REQUEST -> Reproduce every line of the material below without any changes.

Entries for locating text and elements ->
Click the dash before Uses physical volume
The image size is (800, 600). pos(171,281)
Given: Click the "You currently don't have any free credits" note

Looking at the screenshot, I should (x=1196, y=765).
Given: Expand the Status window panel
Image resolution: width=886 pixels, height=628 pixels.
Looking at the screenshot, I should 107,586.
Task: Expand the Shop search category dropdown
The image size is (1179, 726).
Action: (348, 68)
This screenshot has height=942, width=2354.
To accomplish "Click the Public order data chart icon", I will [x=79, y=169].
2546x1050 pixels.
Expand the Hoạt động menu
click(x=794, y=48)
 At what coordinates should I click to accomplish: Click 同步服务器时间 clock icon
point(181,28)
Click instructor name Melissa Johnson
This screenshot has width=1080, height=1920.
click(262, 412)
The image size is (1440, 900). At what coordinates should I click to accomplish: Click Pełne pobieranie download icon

TASK RESULT ->
Click the dash before Uses physical volume
The image size is (800, 600). pos(171,281)
Given: Click the "You currently don't have any free credits" note

Looking at the screenshot, I should (x=1196, y=765).
Given: Expand the Status window panel
Image resolution: width=886 pixels, height=628 pixels.
Looking at the screenshot, I should 107,586.
Task: Expand the Shop search category dropdown
The image size is (1179, 726).
Action: (348, 68)
This screenshot has height=942, width=2354.
To accomplish "Click the Public order data chart icon", I will [x=79, y=169].
2546x1050 pixels.
Expand the Hoạt động menu
click(x=794, y=48)
 At what coordinates should I click to accomplish: Click 同步服务器时间 clock icon
point(181,28)
Click instructor name Melissa Johnson
This screenshot has width=1080, height=1920.
click(262, 412)
The image size is (1440, 900). At what coordinates should I click to accomplish: Click Pełne pobieranie download icon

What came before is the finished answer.